Yet Another Ex-Smoke Rise Parent

January 26th, 2012
12:02 pm

At this point I would rather see a pretty park in place of this school. I think a park would add to my property value more than a poorly run school with an unsafe playground and sexual harassment issues.

The Deal

January 26th, 2012
12:33 pm

Before anyone starts accusing these moms of sounding crazy, you should know their emotions are amped up because this has been going on for years. They have tried to do things the right way for so long, and now, with the littlest bit of attention, they are being ridiculed for being so emotional about their problems finally seeing the light of day. It is embarrassing and very hurtful when you try to change something for the better and the response you receive is *nothing*. Even a fight would be better than nothing, but that is what these parents have put up with for years. Add to that the emotion of having this issue be all about your children and the neighborhood where you live. There aren’t many more things in life you’re going to be so defensive about. If a fraction of what they have said is true, there are enough problems to warrant considerable action.

══════

**Exercise instructions**
Extend the school comment thread past its last sentence. The rows have no connection to the school comment thread.

══════

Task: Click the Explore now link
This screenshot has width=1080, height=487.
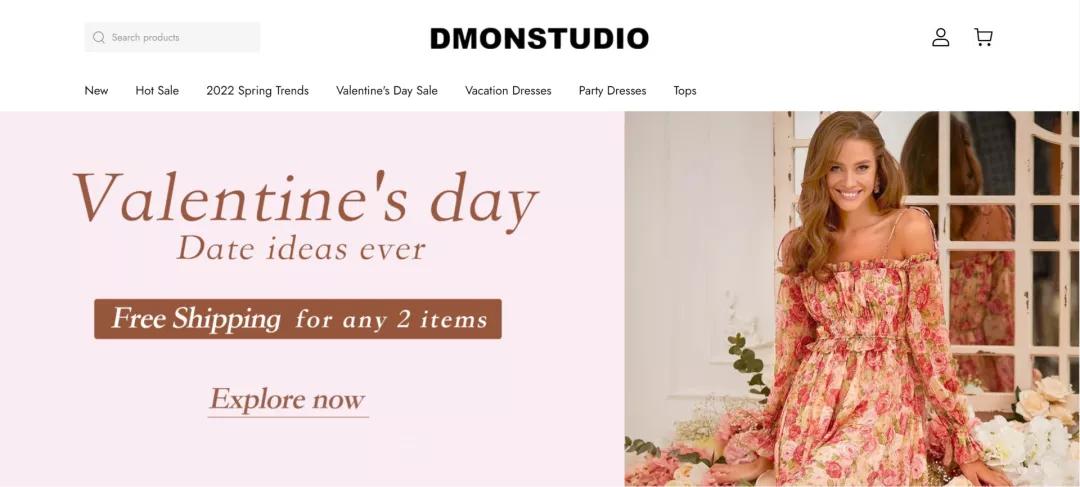Action: (x=288, y=401)
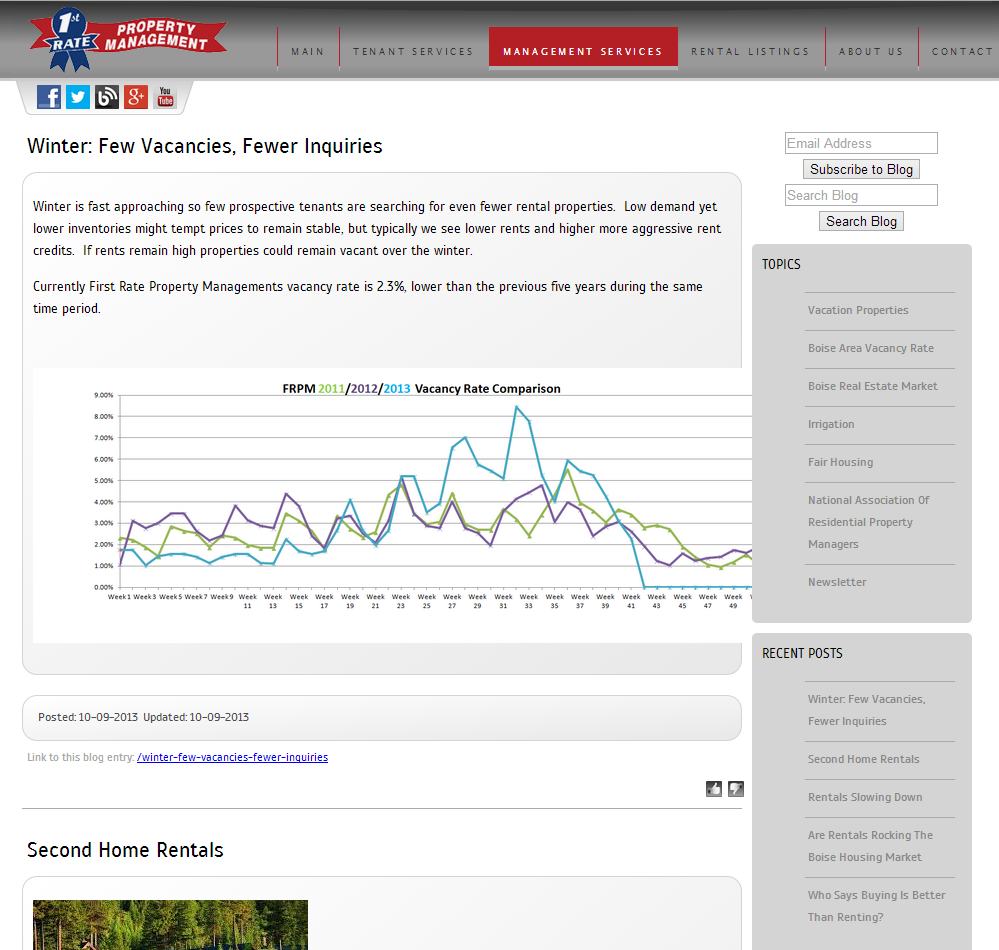Click the Twitter bird icon
The image size is (999, 950).
coord(78,97)
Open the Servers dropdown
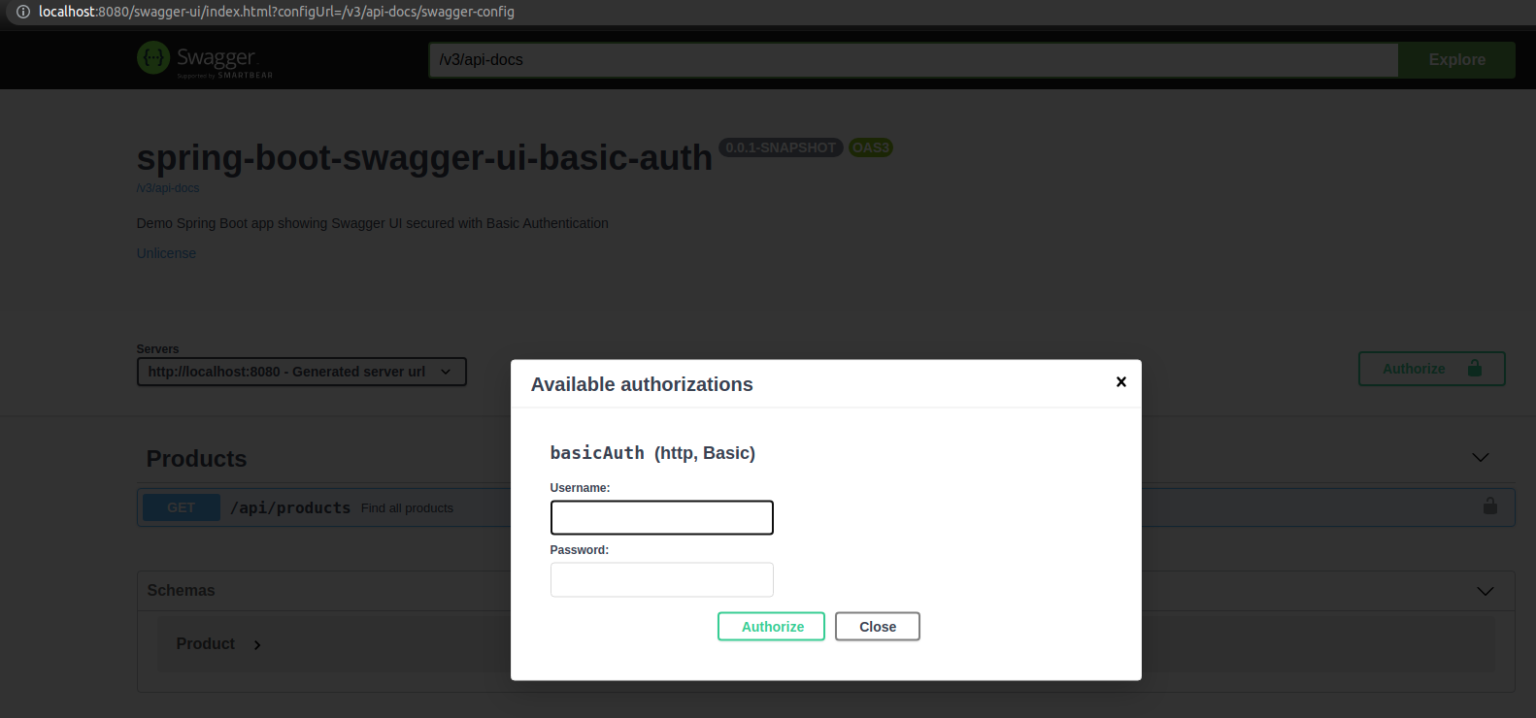Viewport: 1536px width, 718px height. 302,372
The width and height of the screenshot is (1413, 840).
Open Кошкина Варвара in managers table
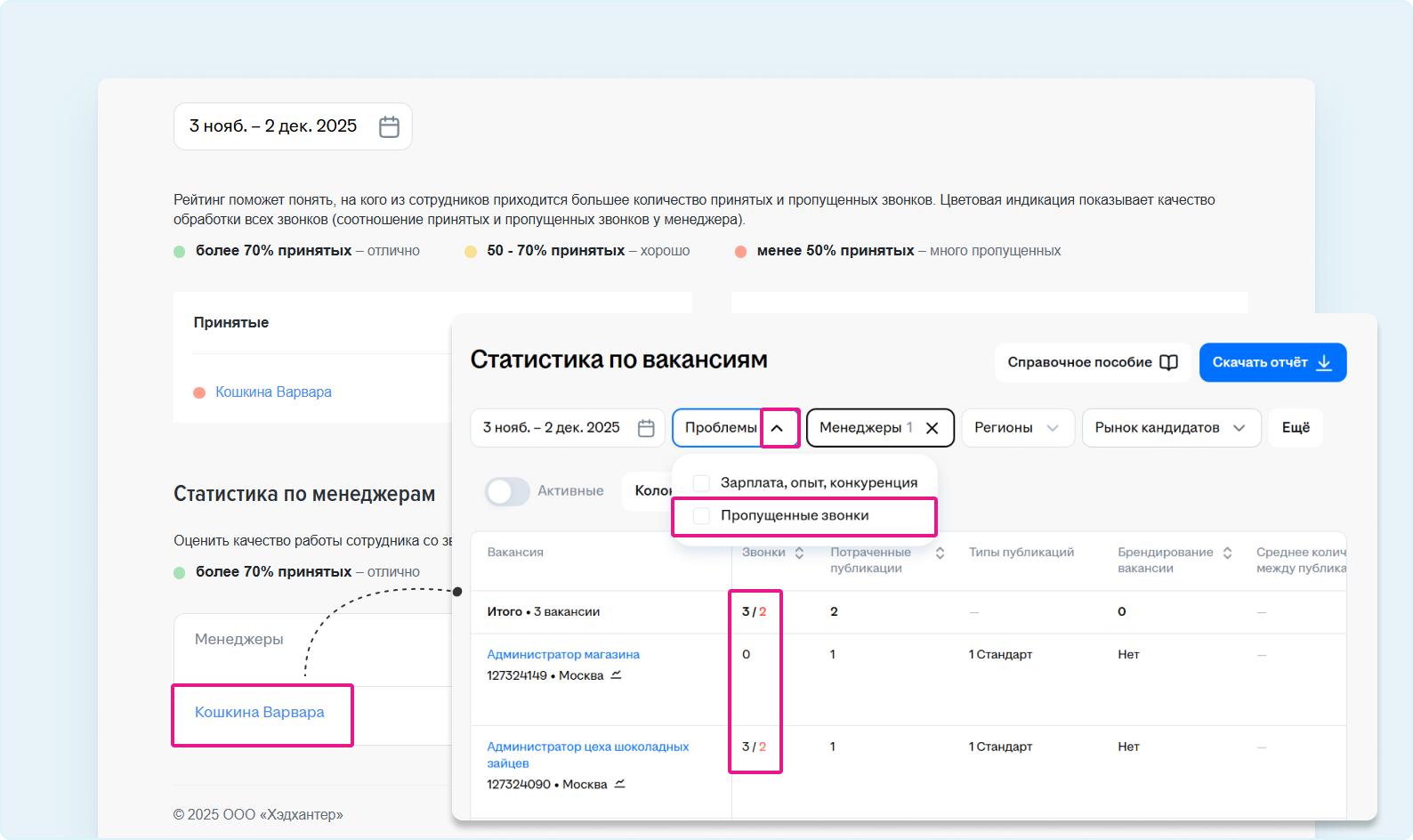click(259, 712)
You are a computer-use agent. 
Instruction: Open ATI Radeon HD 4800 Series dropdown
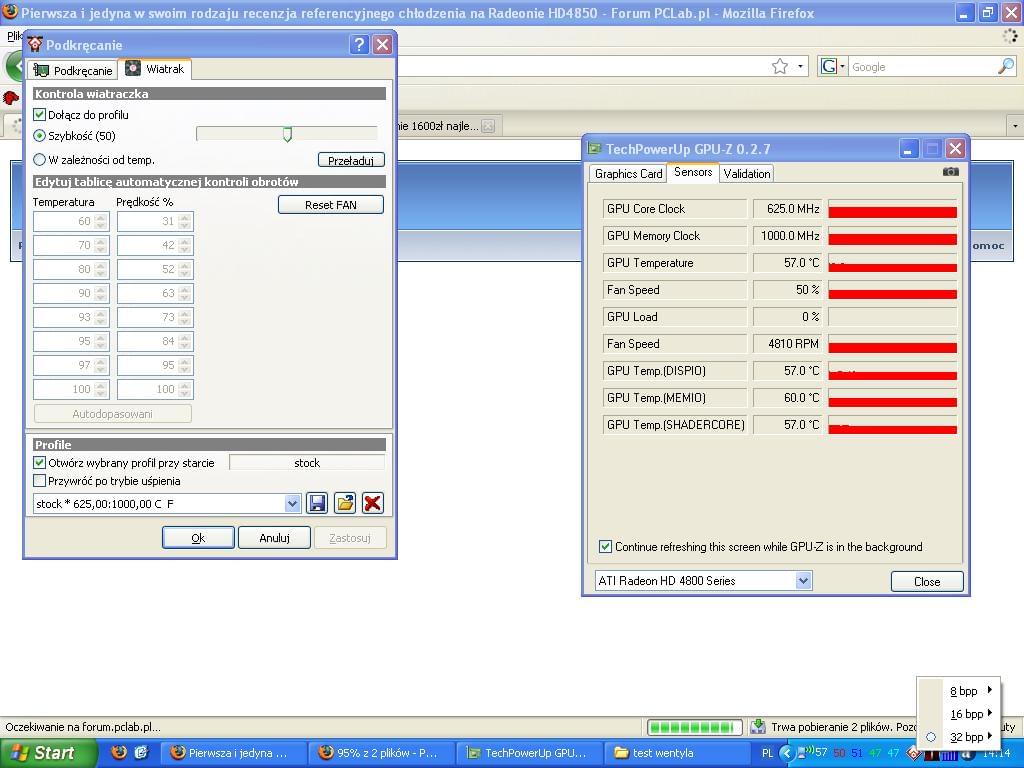click(x=803, y=581)
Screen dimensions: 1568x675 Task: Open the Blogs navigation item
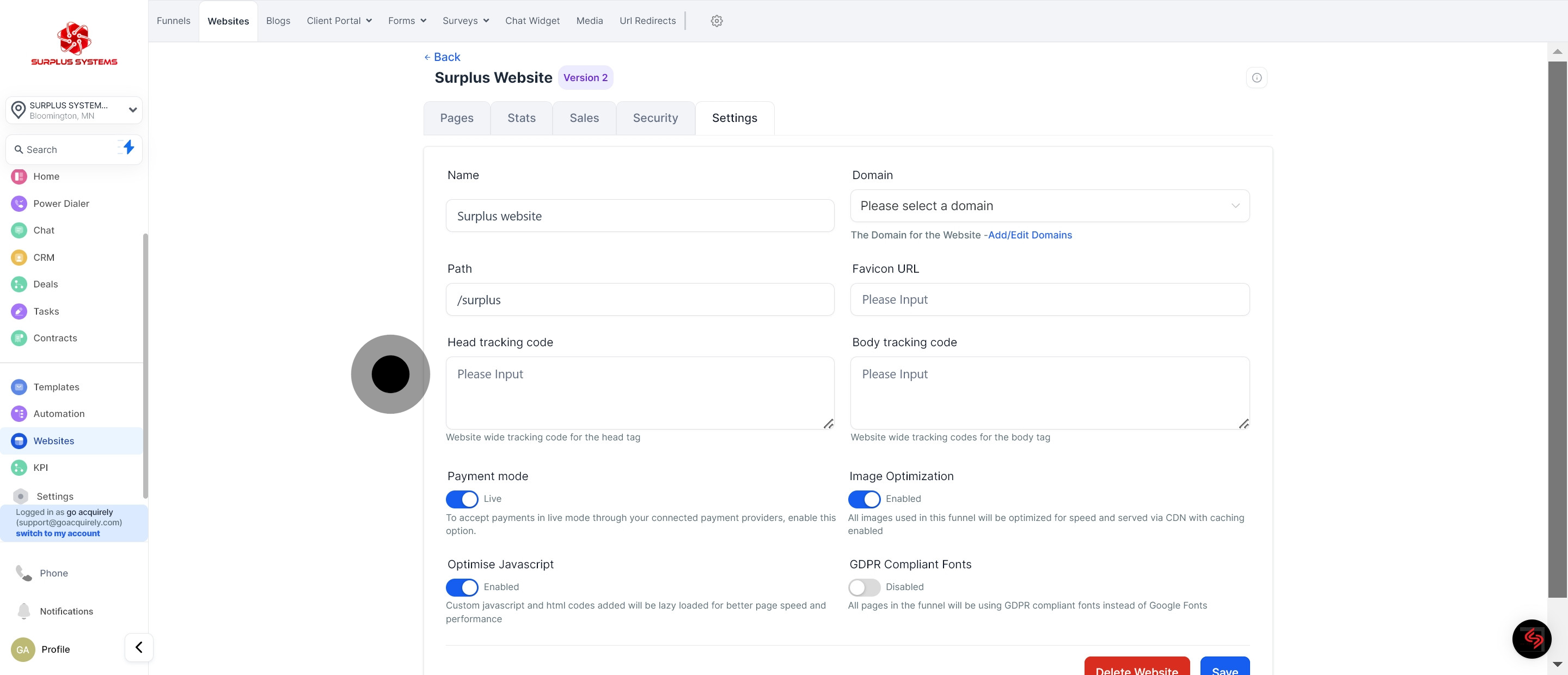[278, 21]
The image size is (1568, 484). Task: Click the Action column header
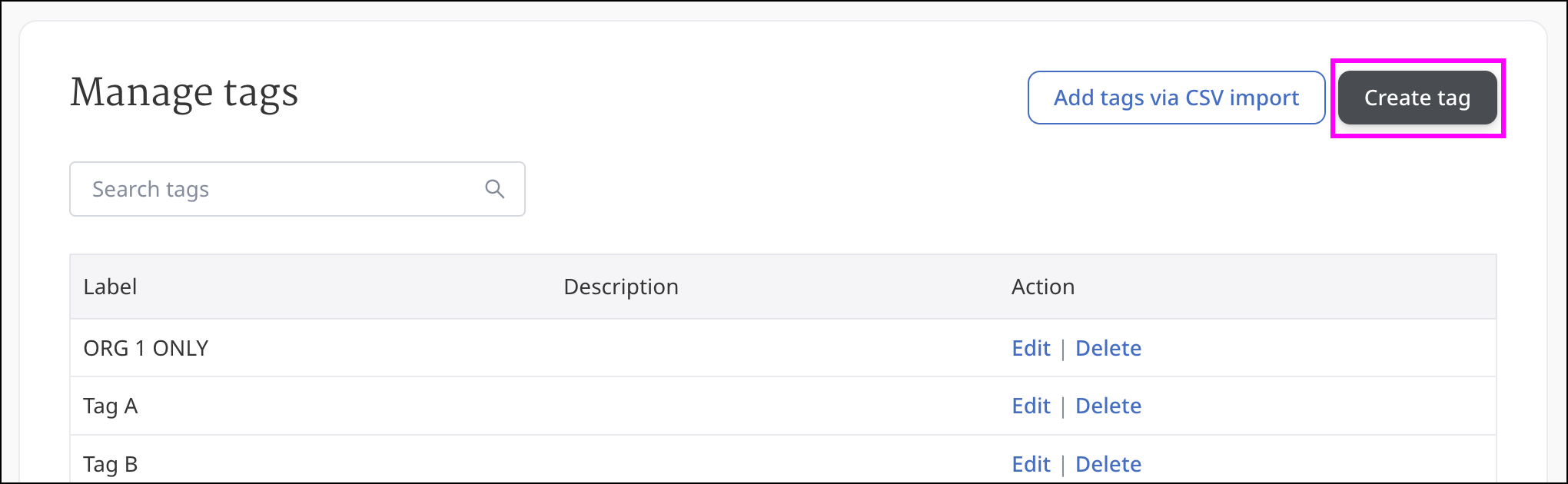tap(1043, 287)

══════

**Reply**
Another Ex-Smoke Rise Parent

January 26th, 2012
12:42 pm

@The Deal…. You are exactly right…. and more than a fractiion of what has been said here is true… there are many things that have not yet *been* said here….. it is all too much to really bring out this way and there is too much emotion behind it all for exactly the reasons you pointed out…. Here’s to hoping that Maureen and the AJC can pull some of it out from under the rug (or rock) where everyone can see it, and where hopefully, DCSS will be forced to do something about it….

Vista Belle

January 26th, 2012
12:55 pm

Denying kids a playground? Nice job. Since when has Dekalb been accountable with its money? How many times has “in a few years” been in the same sentence with “SPLOST”? Yep, every time. SR parents do what they say they are going to do, which is why the Foundation makes so much sense: theoretically, the money is earmarked for a specific purpose —– until power-hungry higher-ups get too greedy and demanding.

And what about that email that said “bad things” about the teachers? That was originally a survey asking exiting families WHY they were leaving so the remaining families could use the exit interview information to IMPROVE the school. The email of one parent listed very specific instances of teachers treating students poorly; the parent named the offending teachers to sound definitive rather than arbitrary; the email was submitted and subsequently read aloud
by a teacher during a staff meeting, causing fury to ensue by the staff. The parent’s name was also released to the staff —— so instead of taking to heart the criticism from the concerned parent, the SRCS employees turned cold to that parent and every other parent who put endless hours into the school. At that point, the employees treated most parents as suspects in a plot to get rid of teachers and the principal! Huh??? As was stated in an earlier post, the principal did indeed use that single email as a force to divide parents and faculty.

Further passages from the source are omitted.